Thomas who, you ask?
Unjustly neglected today, Thomas Walsh has as solid a claim as anyone on the title of Father of the Police Procedural Novel. His stories focused on Irish cops in New York City going through their daily paces, and he infused them with a level of psychology that had rarely if ever before been seen. More than his co-sires, Walsh pioneered the concept of the flawed hero in crime fiction. Yet he remains all but forgotten.
Thomas B. Walsh, Jr., was born in New York City in 1908 and developed a love for writing and journalism at an early age. He enrolled in New York’s Columbia University but dropped out in the middle of his sophomore year to take a job as a crime reporter with the Baltimore Sun. He supplemented his income by selling mystery and crime stories to popular pulps of the day, including the legendary Black Mask, Dime Detective, Sure-Fire Detective, and Ten Detective Aces.

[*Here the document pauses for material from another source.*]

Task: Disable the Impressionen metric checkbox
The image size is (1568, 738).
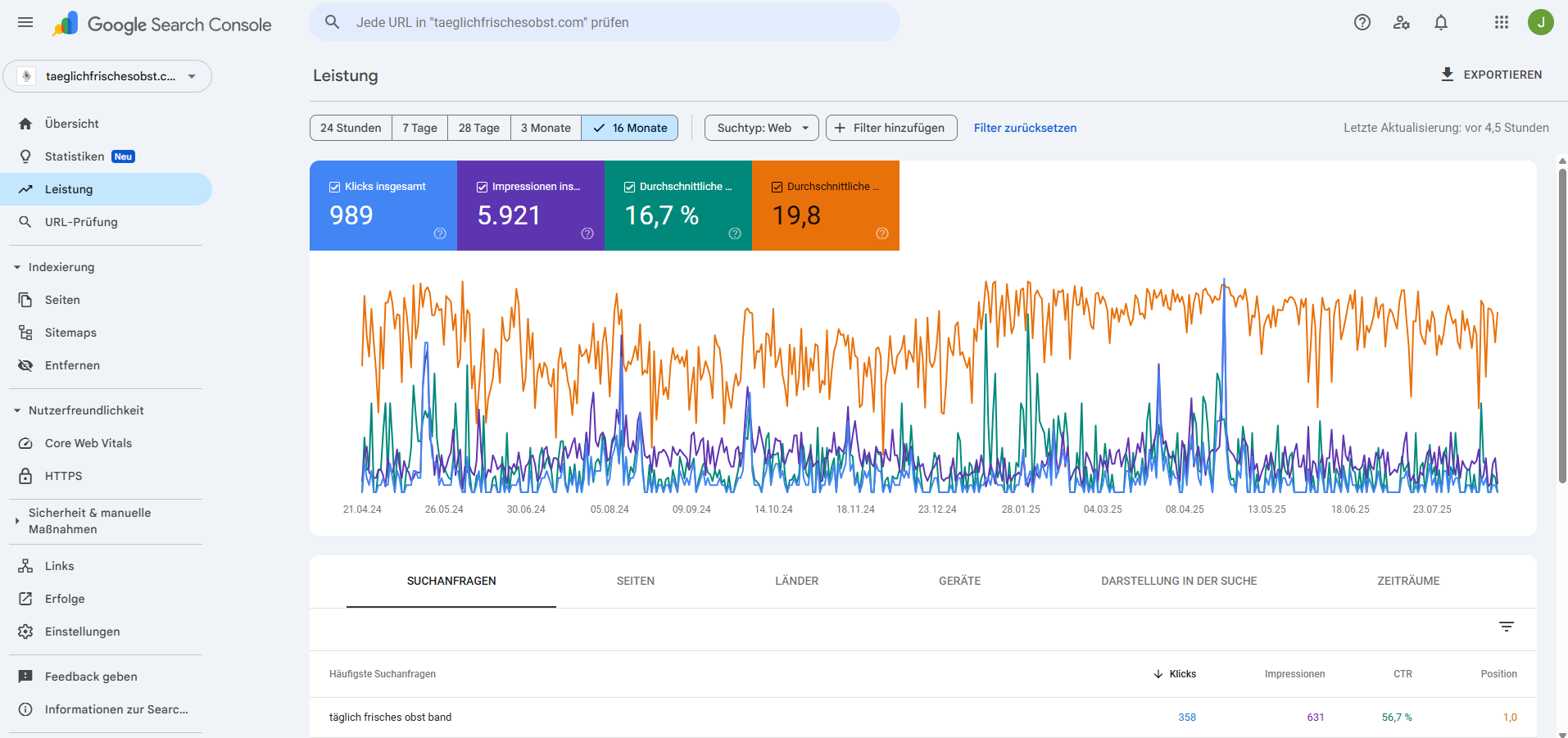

By 1933, Walsh was earning enough from fiction to quit the day job and within a couple more years he moved up from the pulps to the slicks, writing for the likes of Collier’s and The Saturday Evening Post. Two of his early stories were sold to RKO Pictures and filmed as We’re Only Human (1935) and Don’t Turn ’em Loose (1936). Joseph “Cap” Shaw, the influential editor of Black Mask, thought so much of Walsh’s work that he included one of his stories in the 1946 anthology The Hard-boiled Omnibus: Early Stories From Black Mask, along with the likes of Raymond Chandler, Dashiell Hammett, Lester Dent, and Paul Cain.